A peine le temps de commencer à lire le nom qu'un intrus entre dans ton espace nommé bureau. Pis toi, t'es là. Assise, en te remuant sur ta chaise roulante. Tu rejettes prestement ta tignasse tressée dans ton dos dans un cliquetis audible de bracelets. Vos regards se croisent.
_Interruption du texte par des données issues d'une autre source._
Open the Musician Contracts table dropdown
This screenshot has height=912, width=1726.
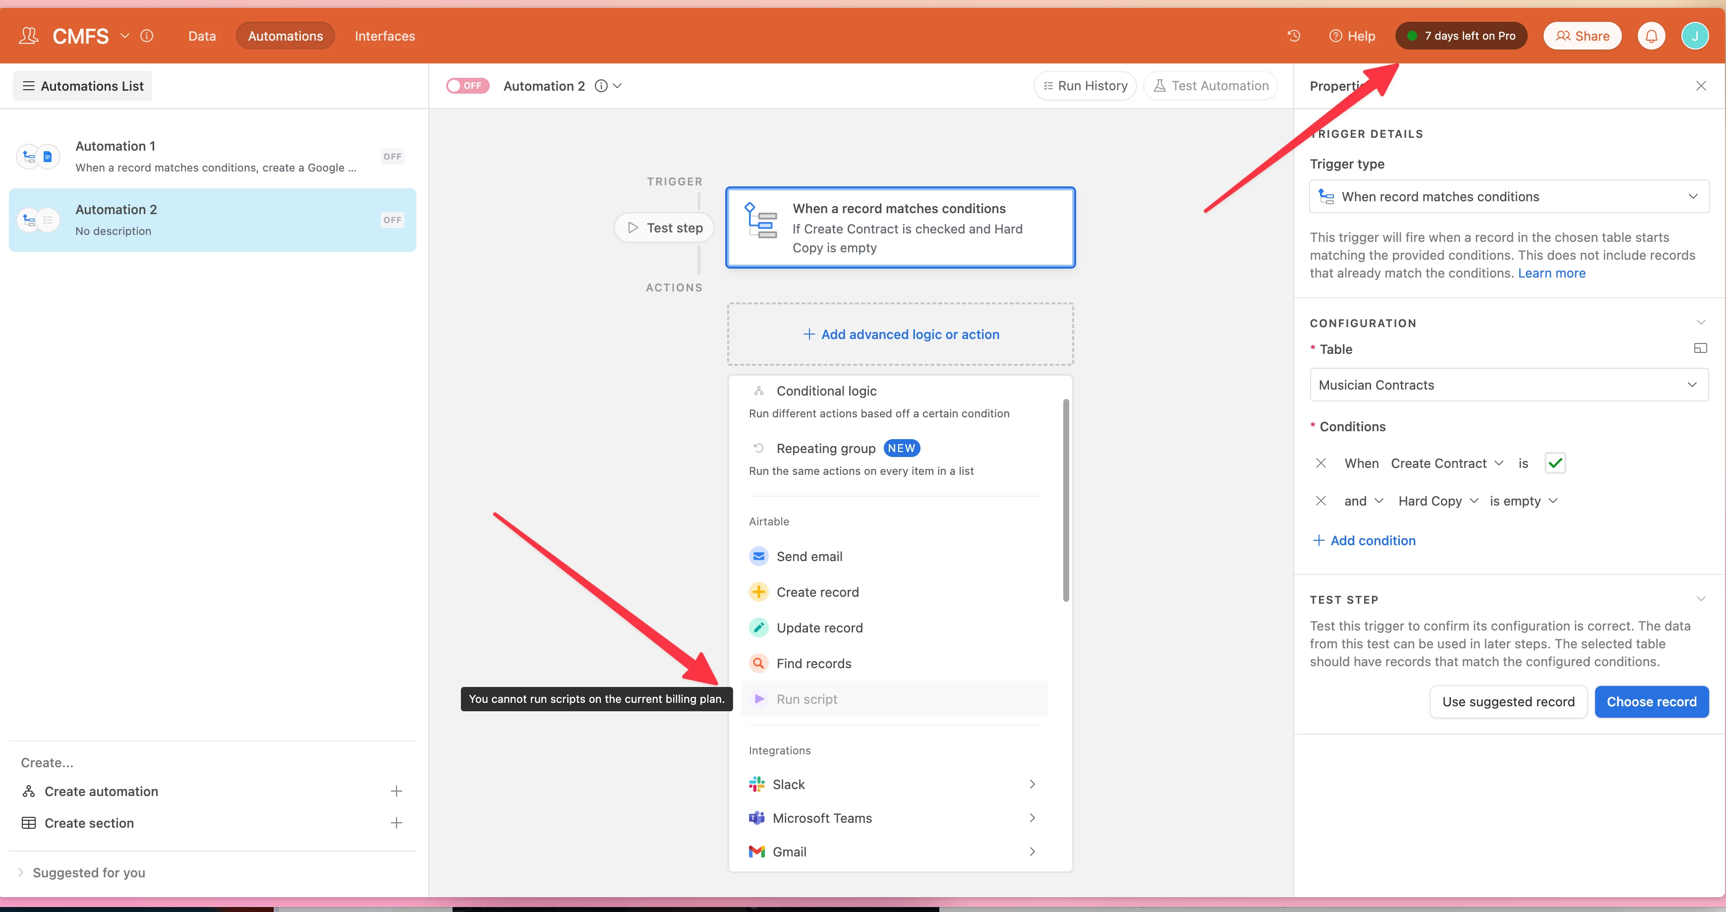(x=1508, y=385)
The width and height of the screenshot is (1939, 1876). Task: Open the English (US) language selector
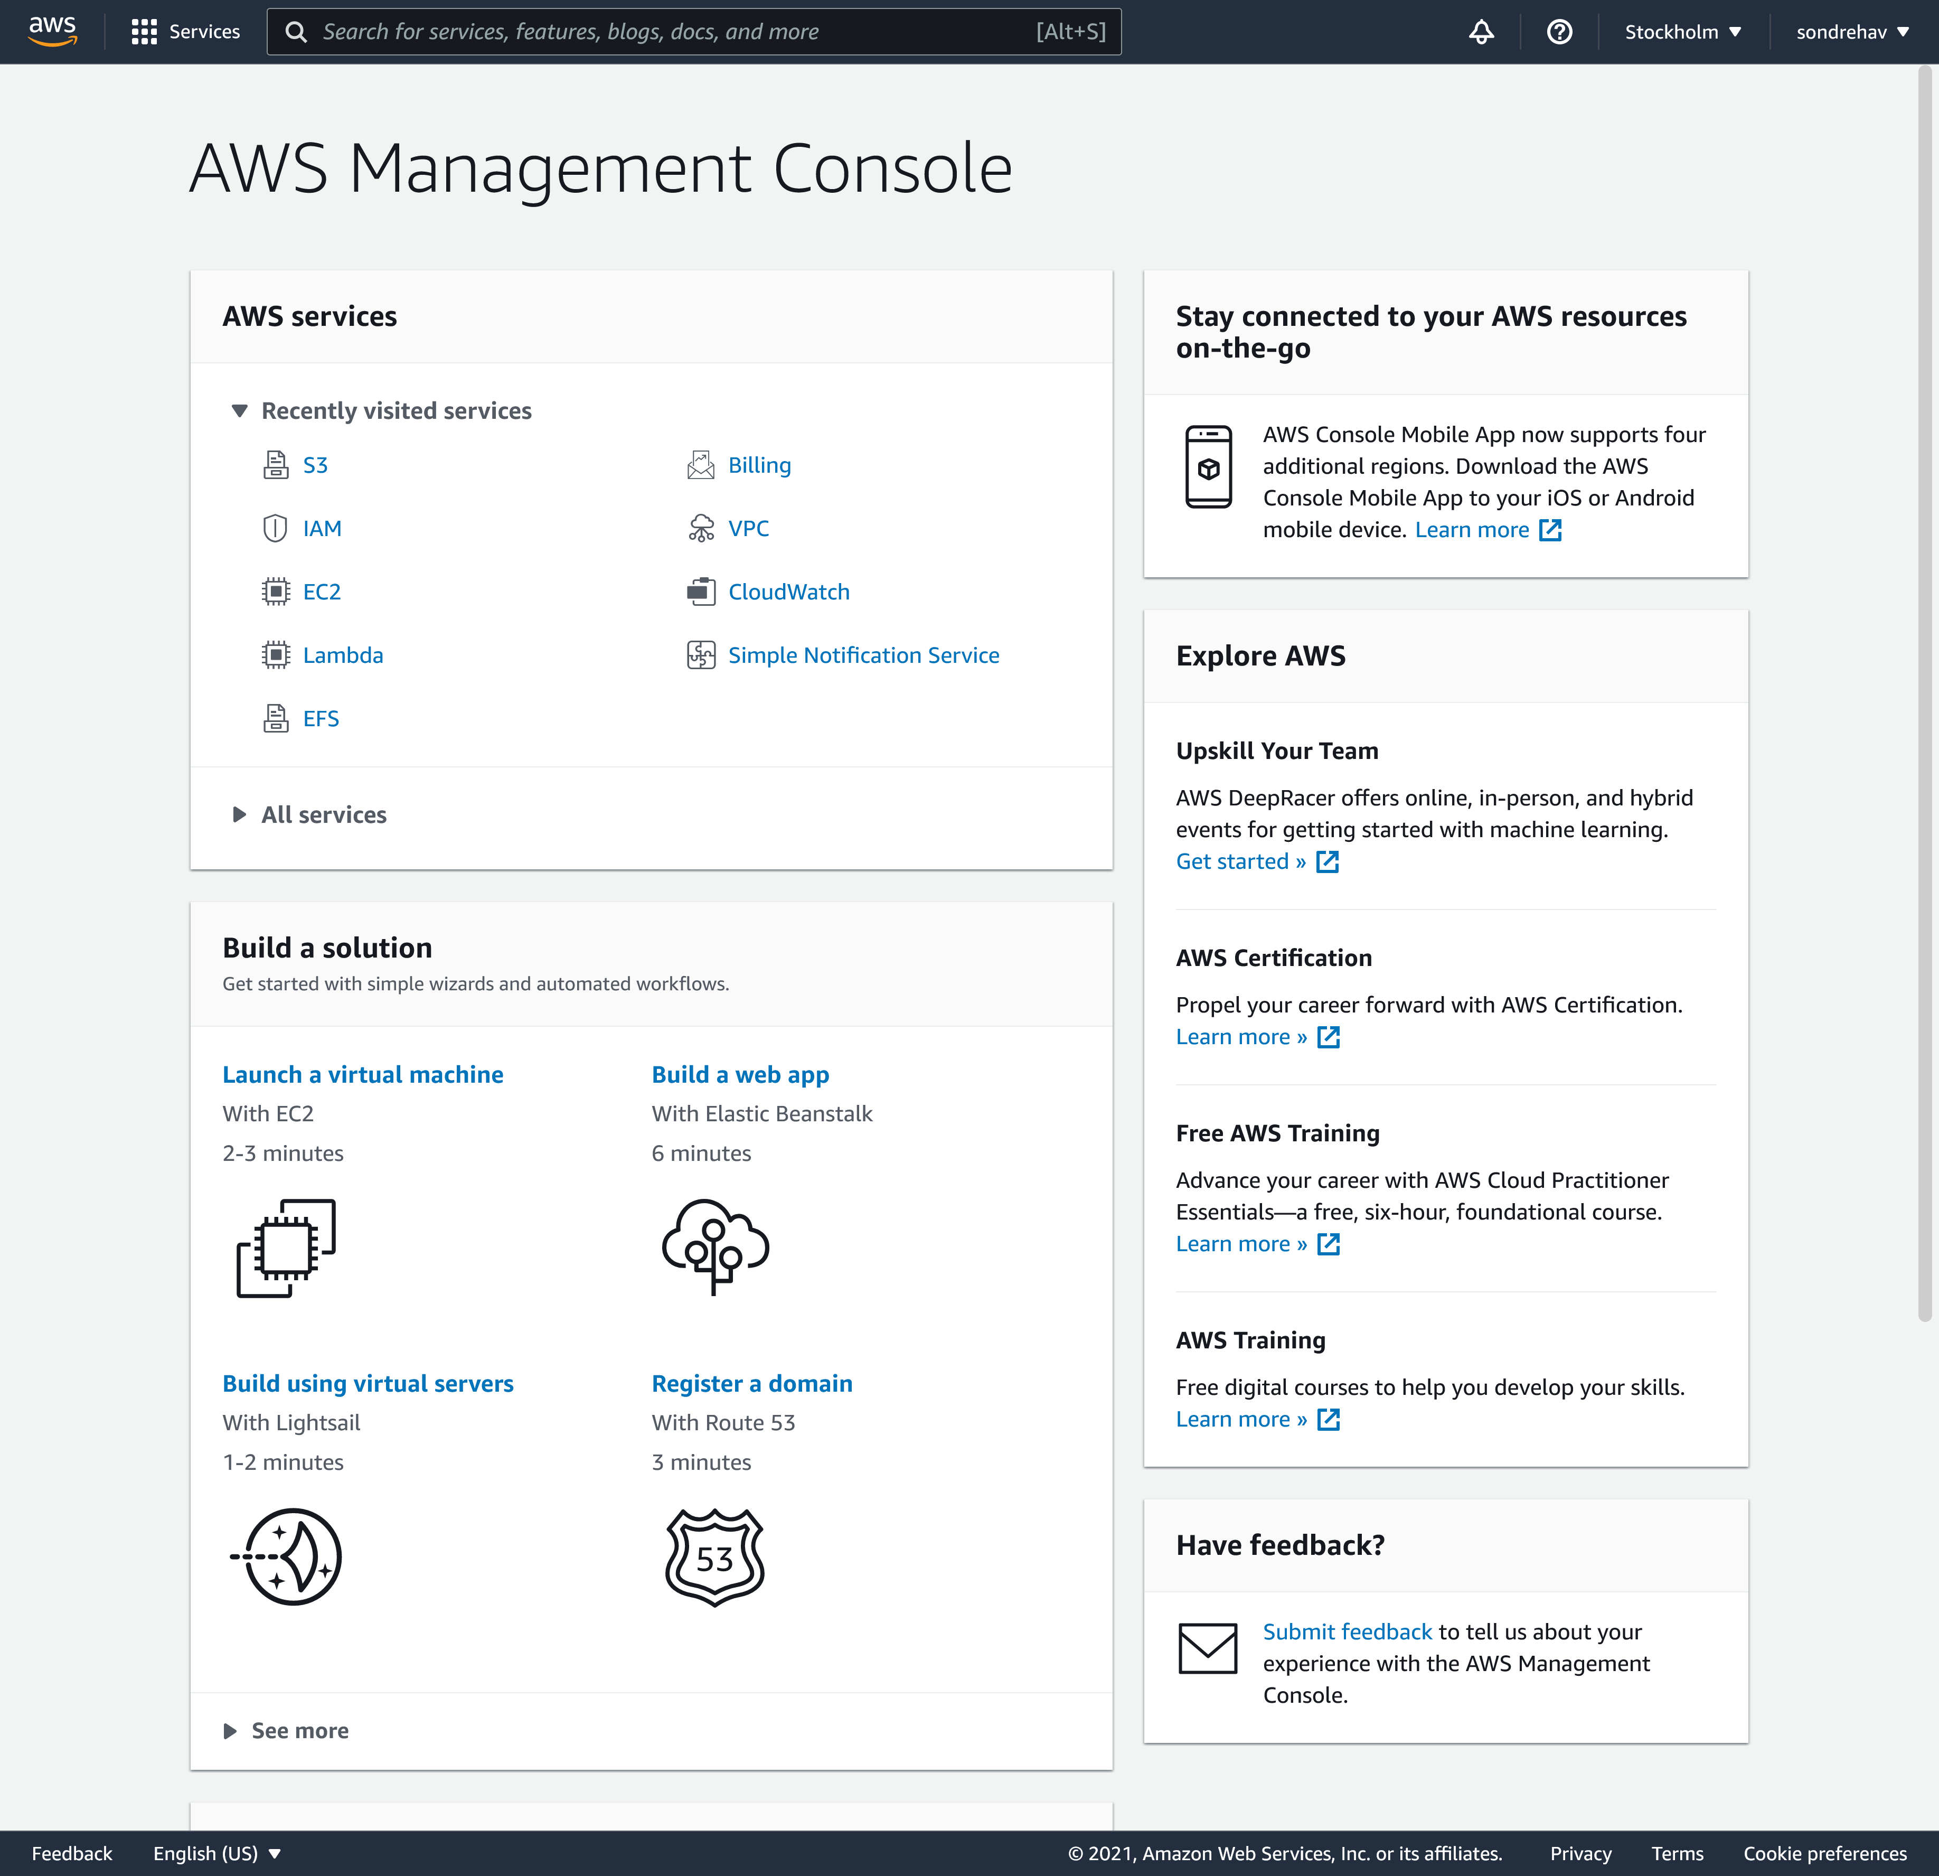tap(217, 1853)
Tu l'avises, renvoies ton attention sur les feuilles en bordel en face de toi. Qu'est-ce que tu dois faire ? T'es prise au dépourvu, il ne devait pas arriver avant cinq minutes.
Tu te lèves en esquissant un grand sourire naturel dont tu as le secret, allant pour contourner le meuble qui vous sépare de grandes enjambées fringantes.
Ne pas montrer que tu as peur.
Si il te dépasse de seulement quelques centimètres -d'ailleurs compensés par tes bottines à talons plats-, sa carrure pourrait être jugée d'effrayante. Son visage pourtant... Enfin bref. Ta main se tend vers la sienne, incitant à les serrer toutes deux avec amitié.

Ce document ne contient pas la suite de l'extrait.